Velzen noted the Lowell Area Fire Department responded to 172 calls in the City of Lowell during the first five months of 2024, and 62% of those were medical calls. That number is down from 198 calls in the city during the same period in 2023. However, overall calls are up by 50 when activity in the townships is factored in.

During the first half of the year, Lowell firefighters also completed 950 training hours which included a variety of exercises at a donated house and culminated in a live burn. Other training activities included HAZMAT and electrical safety training and a field burn exercise in the township.

For community engagement, the Lowell Area Fire Department has received a new shipment of fire detectors that it will provide and install in area homes at no charge. During a recent pancake breakfast fundraiser, a record 400 people attended, and the department has been busy hosting about 200 local students who have come through the station recently for tours.

In terms of equipment, the department was able to purchase 18 sets of turnout gear, licensed its Medic 2 vehicle and made warranty repairs to Engine 1. Velzen said the department may be looking to hire more firefighters later this summer or in the fall.

At the end of Velzen’s presentation, Salzwedel said he appreciated the information and would like to hear in future updates whether the department is staying within its budget.

Chambers said he had a concern about on-call firefighters driving at high speeds through the downtown to reach the fire station. While he understood the need to respond quickly to calls, he was concerned that a pedestrian could be hit, especially on days when special events are happening in the city.

Other Meeting Activity

Lowell City Council approved the following on unanimous votes:

  • $20,600 to Williams & Works for engineering work related to an upcoming resurfacing project on Foreman Street. The city has received $385,000 from the MDOT Small Urban Program for the work which will mill and resurface the roadway from Gee Drive to Beech Street.
  • Closure of the north parking spaces on Main Street and sections of Hunt Street and Riverside Drive on June 15 for the River Trail Triathlon.
  • $10,700 to LT’s Asphalt to resurface the 300 feet of public roadway on Deborah Street
  • Five-year contract with MDOT to allow for reimbursement of up to $15,000 annually for routine maintenance activities on Main Street.

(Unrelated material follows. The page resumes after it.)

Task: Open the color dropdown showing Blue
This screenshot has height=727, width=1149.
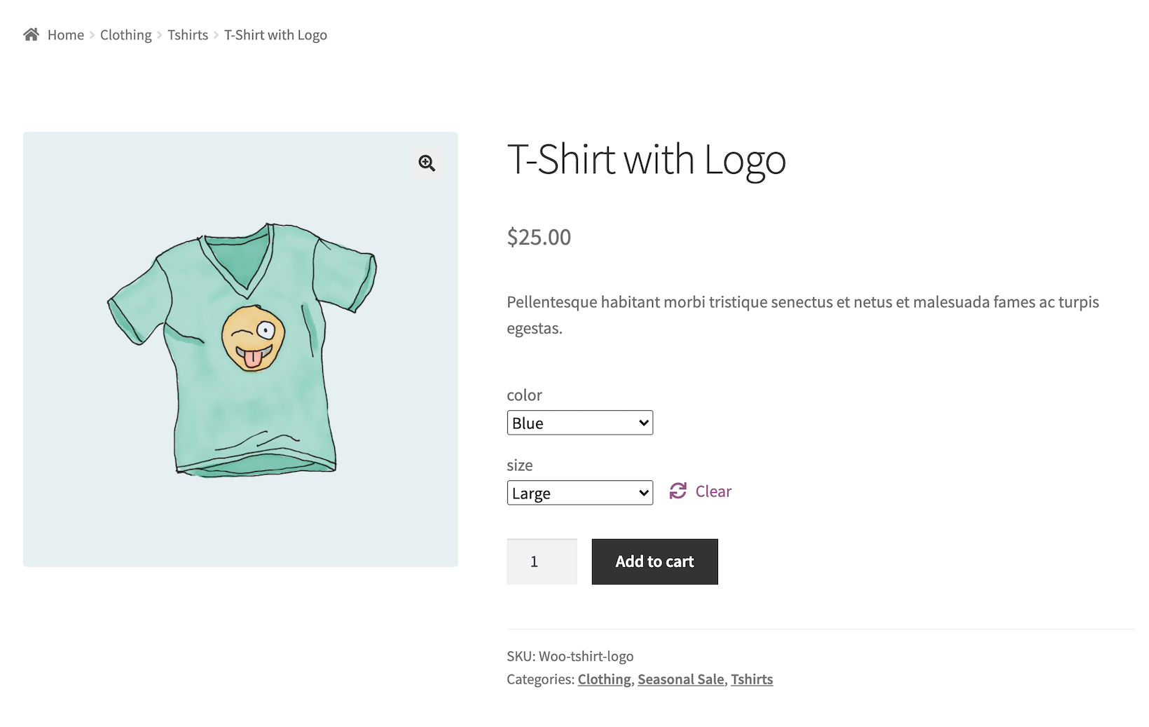Action: 579,423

While DeVore did not ask City Manager Mike Burns to provide a manager’s report during the meeting, Burns told Lowell’s First Look afterward that the main news in the community is the ongoing work on Washington Street. There have been two water main breaks at the site which have been addressed with the contractor, and there will be a 30-day period in which truck traffic will be diverted around the city as concrete cures after the installation of a utility pipe across Main Street.

Councilmembers went into closed session at 7:51pm. The next regular meeting of Lowell City Council will take place on Monday, June 17, at 7pm in Lowell City Hall.